Griffin got another beer from the kitchen. “What will you do when she finds another newspaper job?”
He’d let her go and give thanks for the best thing that ever happened to him. “We’ll cross that bridge when we get there.” How was that for a cliché?
“Sounds like that opening at USA Today could be promising,” Griffin said, crouching down in front of the fire to rub Max’s belly.
USA Today? This was the first Colin had heard of any job there. Wasn’t that paper based in New York?
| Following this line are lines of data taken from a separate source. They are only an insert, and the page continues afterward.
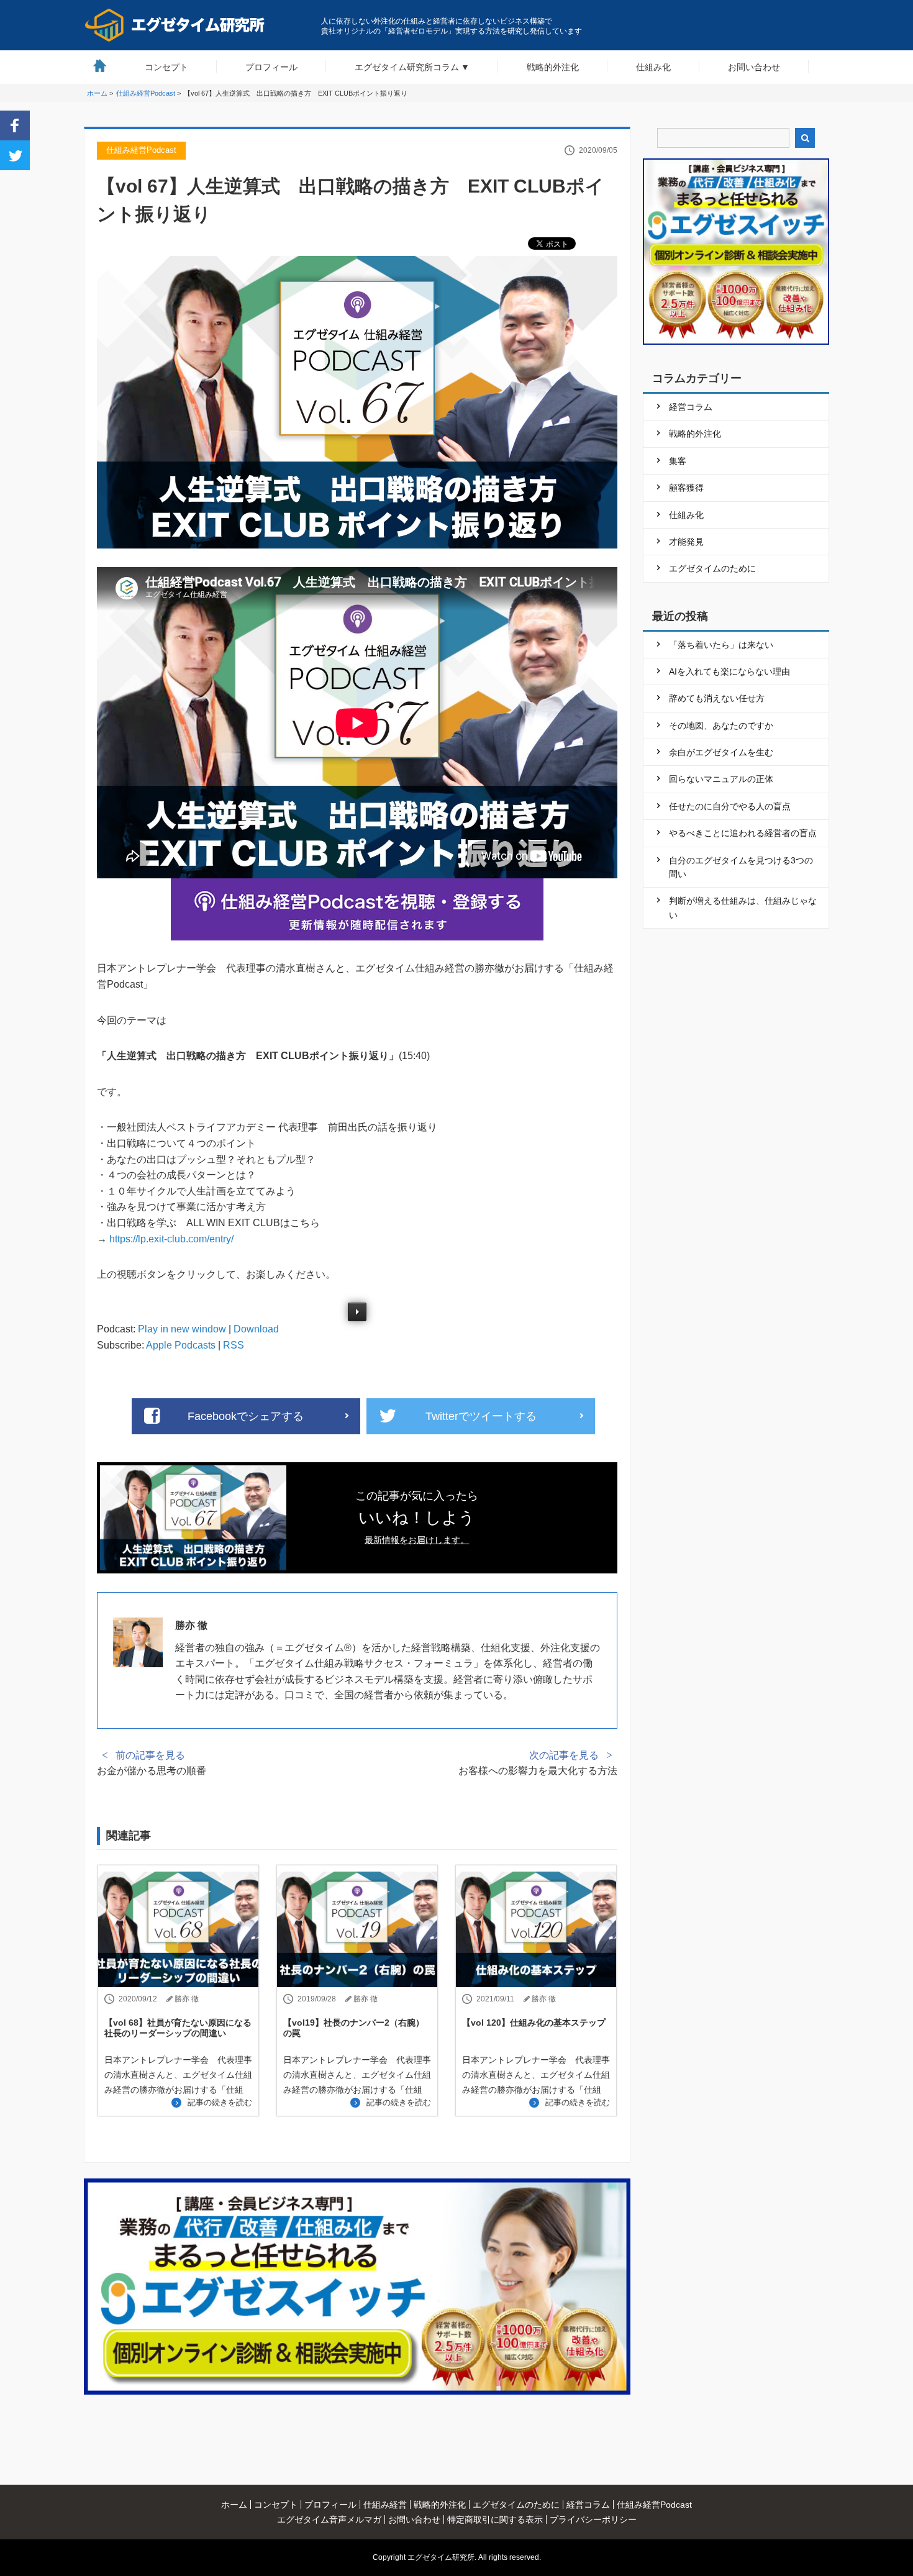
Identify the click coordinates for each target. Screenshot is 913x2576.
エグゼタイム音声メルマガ (329, 2519)
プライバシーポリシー (593, 2519)
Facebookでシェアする (246, 1416)
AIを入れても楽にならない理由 (729, 671)
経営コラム (690, 407)
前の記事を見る (150, 1755)
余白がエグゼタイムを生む (721, 752)
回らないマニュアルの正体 (721, 779)
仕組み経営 (385, 2504)
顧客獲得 (686, 488)
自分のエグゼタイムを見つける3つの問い (741, 867)
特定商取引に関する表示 (495, 2519)
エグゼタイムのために (712, 568)
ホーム (234, 2504)
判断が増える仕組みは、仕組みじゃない (743, 907)
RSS (233, 1345)
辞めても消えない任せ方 (717, 698)
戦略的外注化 (553, 67)
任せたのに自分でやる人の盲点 (730, 806)
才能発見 (686, 542)
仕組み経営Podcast (141, 150)
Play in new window (182, 1329)
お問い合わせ (754, 67)
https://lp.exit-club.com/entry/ (171, 1239)
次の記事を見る (564, 1755)
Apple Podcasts (181, 1345)
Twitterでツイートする (481, 1416)
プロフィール (271, 67)
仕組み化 (653, 67)
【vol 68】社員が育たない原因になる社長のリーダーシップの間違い (178, 2028)
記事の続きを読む (220, 2102)
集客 (677, 461)
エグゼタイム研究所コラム (407, 67)
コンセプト (166, 67)
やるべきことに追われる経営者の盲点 (743, 833)
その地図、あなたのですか (721, 725)
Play (357, 1312)
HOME (100, 65)
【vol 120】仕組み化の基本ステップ (534, 2023)
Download (256, 1329)
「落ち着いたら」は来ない (721, 645)
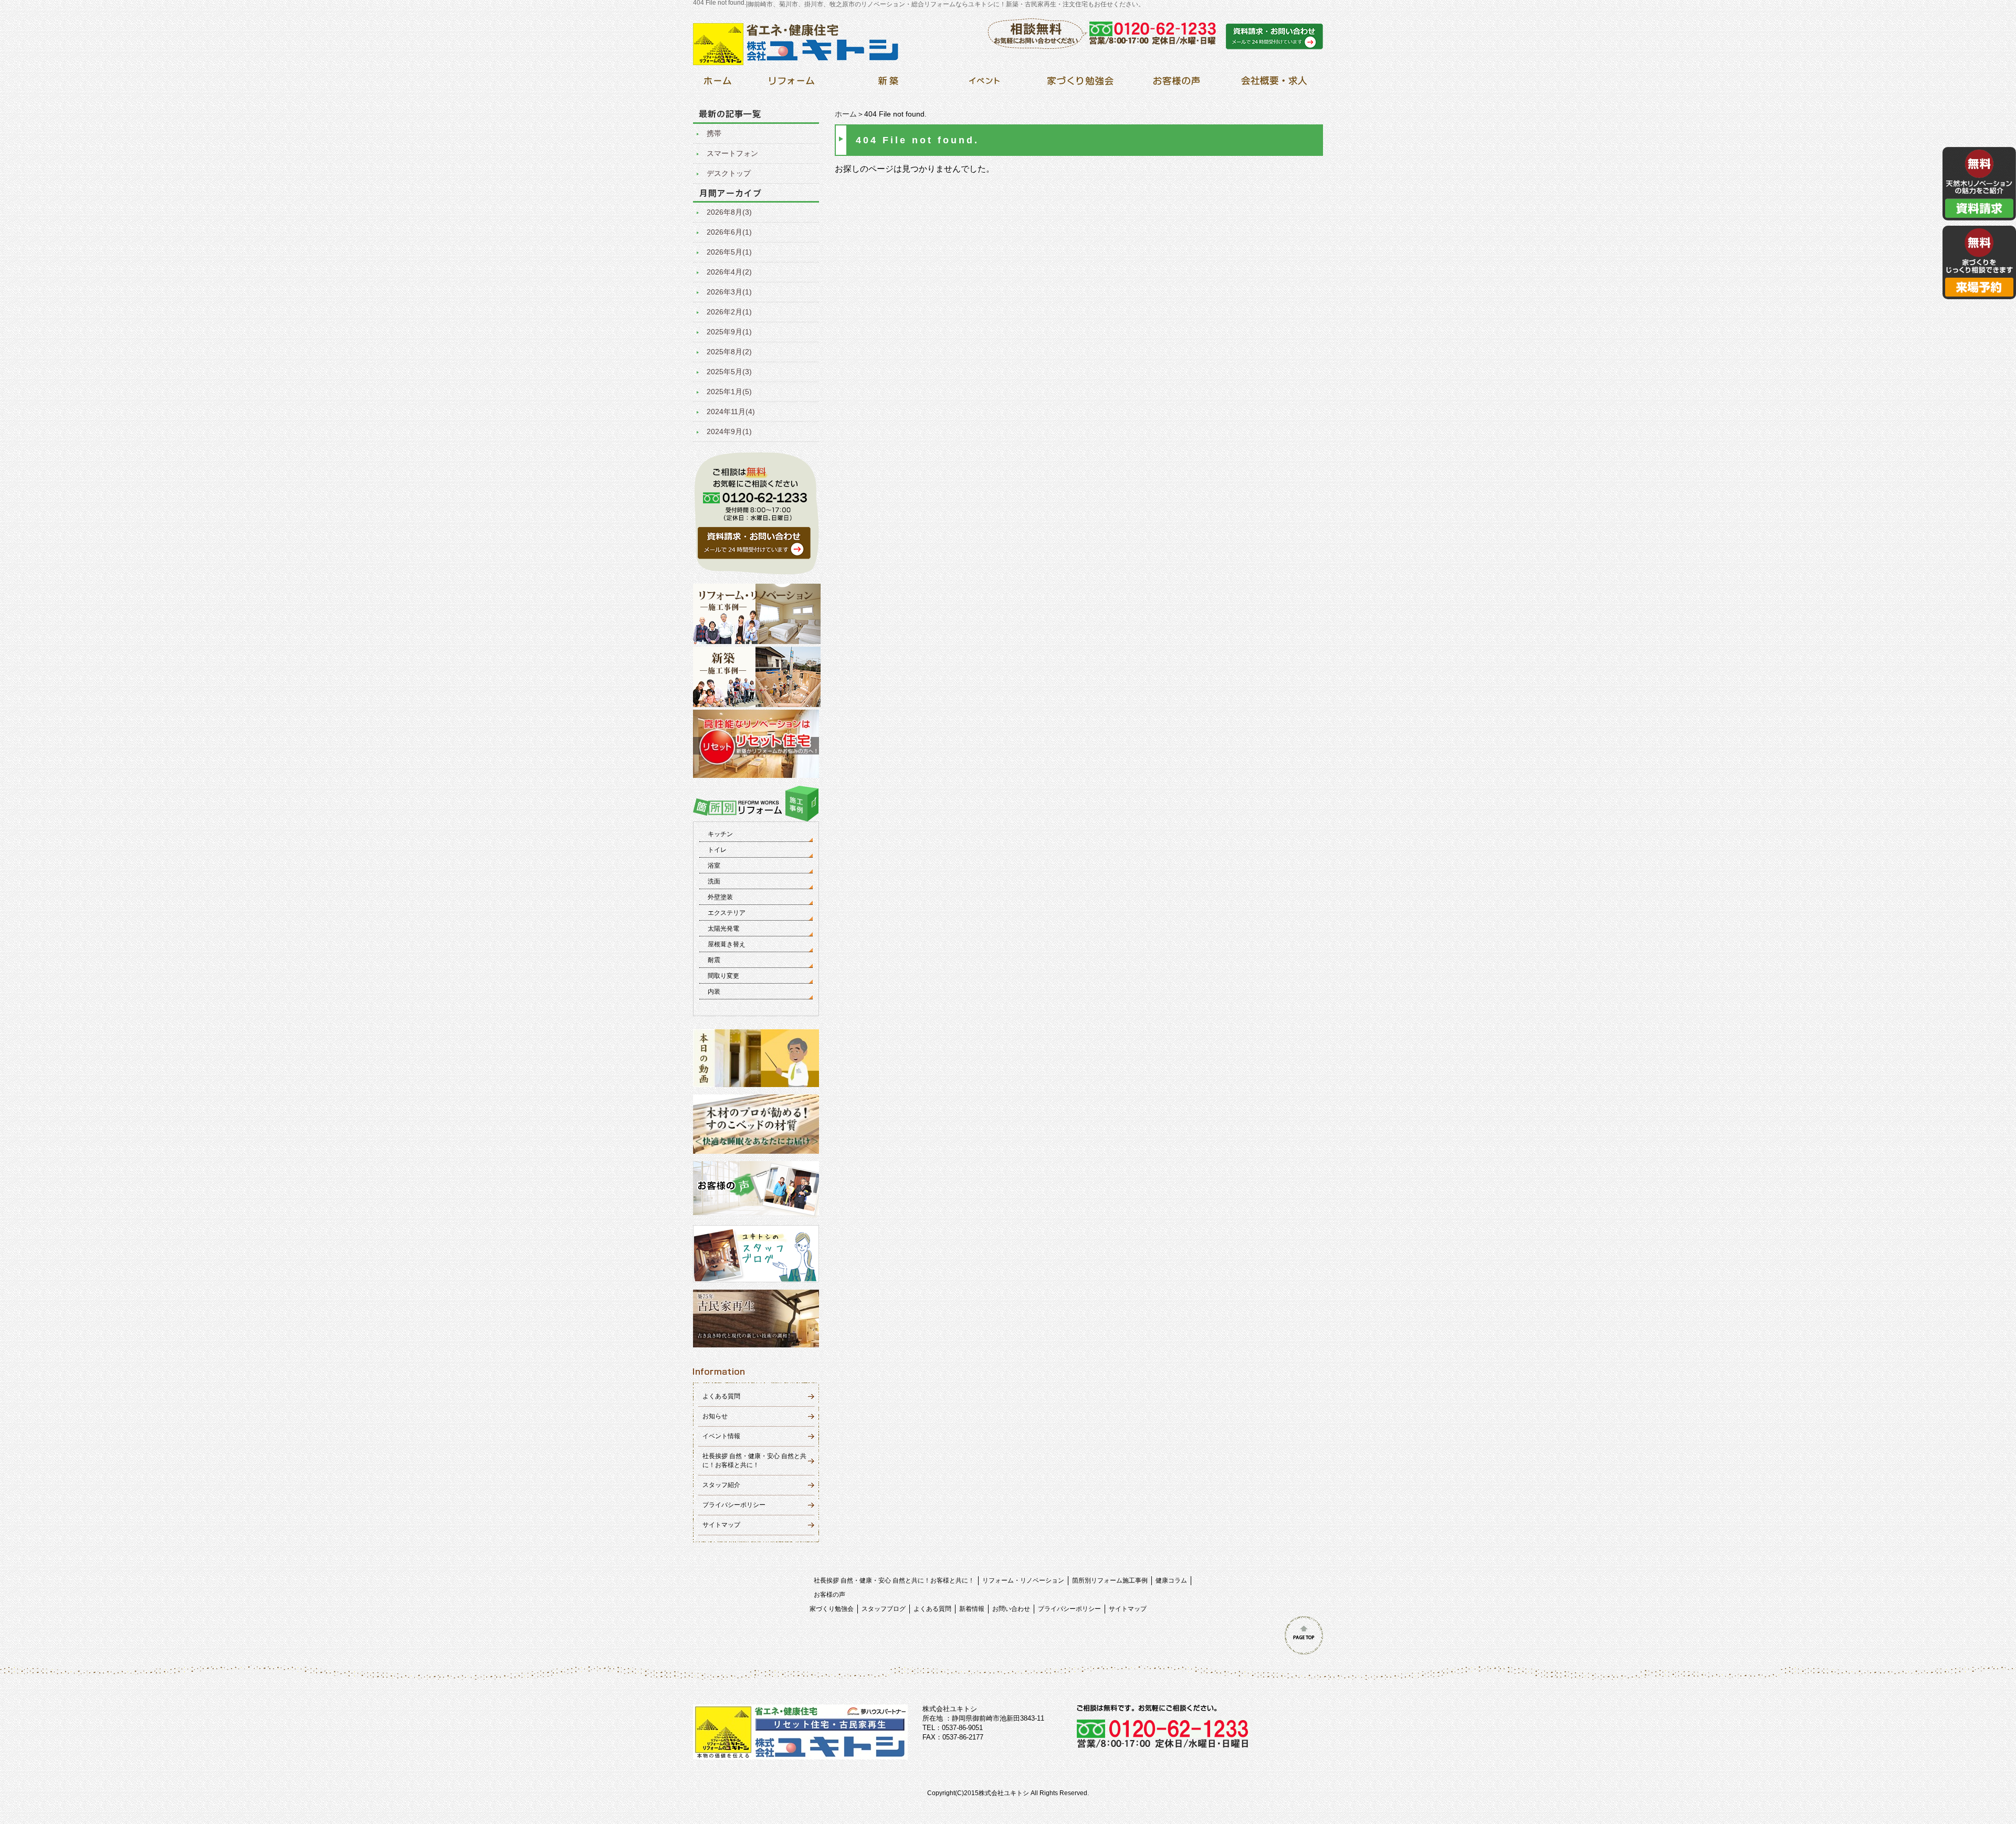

Why didn’t he know about this?
“Could be,” he said.
“I guess it helps to have friends there,” Griffin said. “It’s not what you know; it’s who you know, right?”
“Yep.” Why the hell hadn’t Harlee told him? That’s what Colin wanted to know.
Chapter 19
“I still don’t understand why you told Griffin about USA Today, but not me.”
Ever since Griffin had left after dinner, Colin and Harlee had been going round in circles on the USA Today job. She didn’t get why it was such a big deal.
“The position has already been filled, Colin. There was no reason to tell you, since it’s not happening.”
The truth was Harlee had gotten herself pretty excited about the job. A friend of a friend had been acting as her intermediary and seemed to think Harlee would be a slam dunk. Apparently that person didn’t have enough juice in the organization to know that upper management already had their eye on someone else. It happened all the time. Usually in the newspaper industry when a position got posted it was already filled. Management was just following protocol. But it hadn’t stopped Harlee from getting her hopes up and feeling like a loser when it didn’t come to fruition.